# What this task involves:
Return each line of the listing below, unchanged, and omit the images.
▼
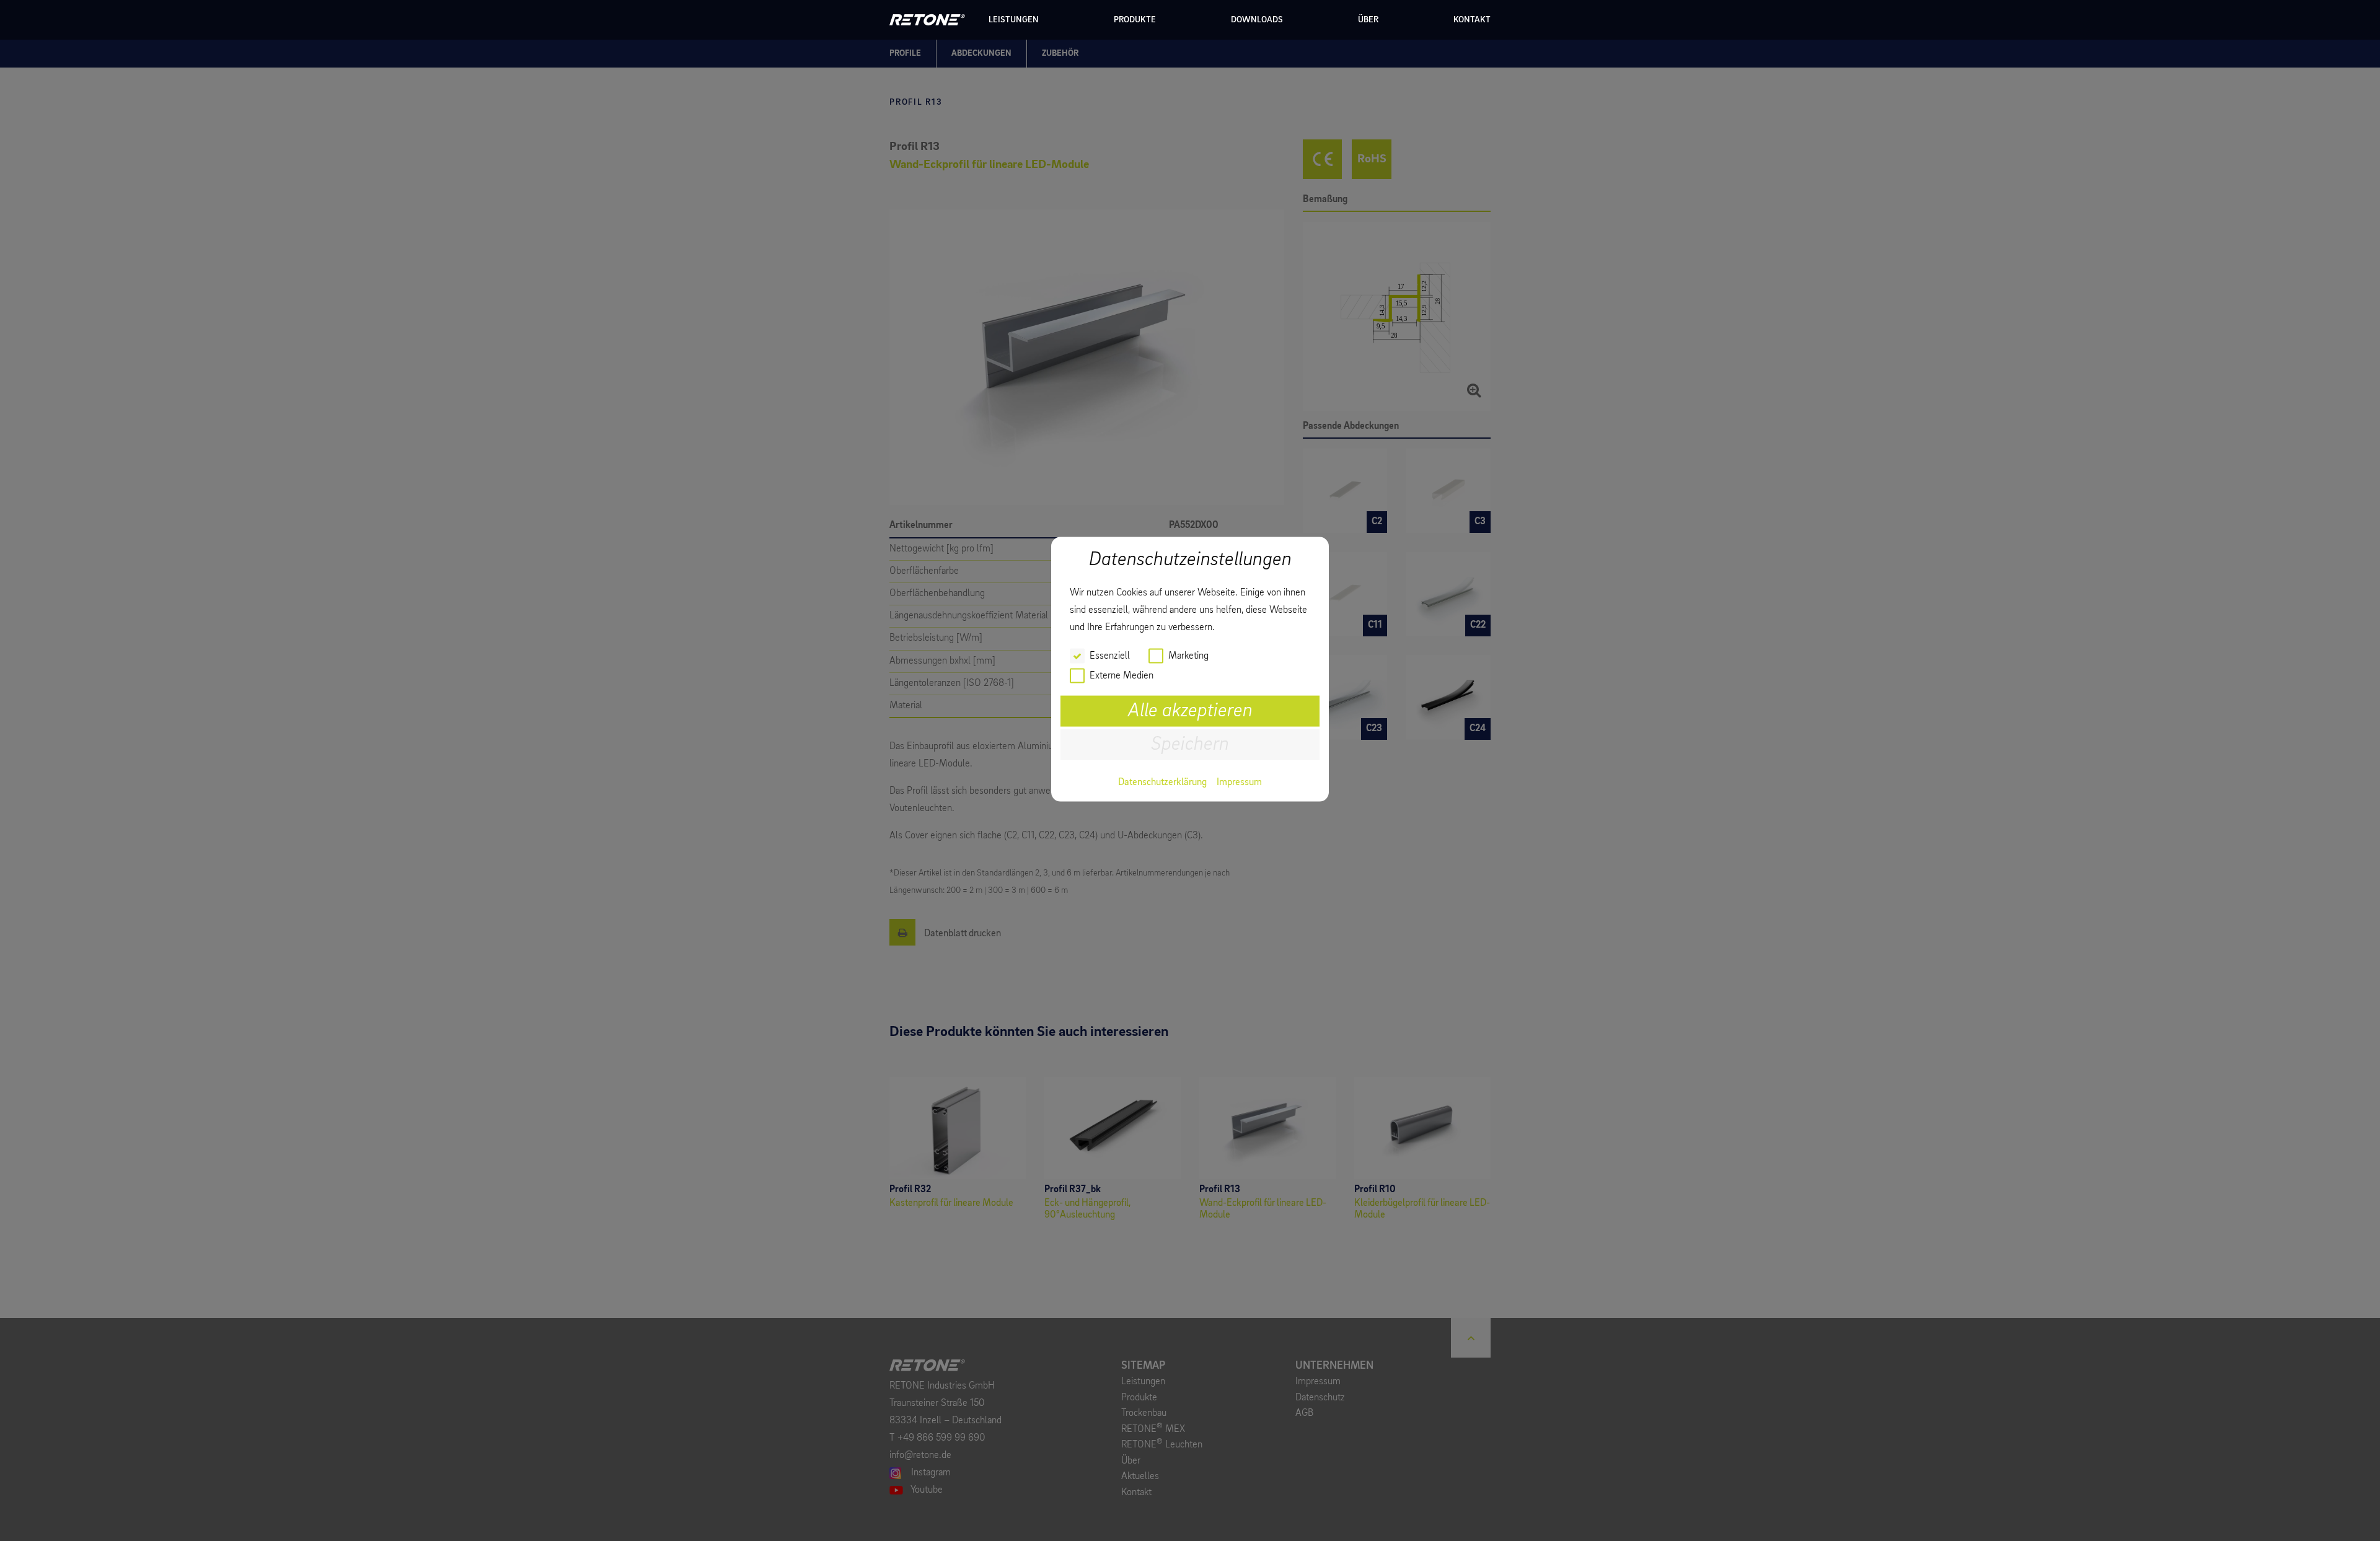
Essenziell (1110, 656)
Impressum (1239, 782)
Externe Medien (1121, 675)
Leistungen (1014, 19)
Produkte (1135, 19)
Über (1368, 19)
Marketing (1188, 656)
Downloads (1257, 19)
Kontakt (1472, 19)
▲
# Exercise solution:
Essenziell (1110, 656)
Impressum (1239, 782)
Externe Medien (1121, 675)
Leistungen (1014, 19)
Produkte (1135, 19)
Über (1368, 19)
Marketing (1188, 656)
Downloads (1257, 19)
Kontakt (1472, 19)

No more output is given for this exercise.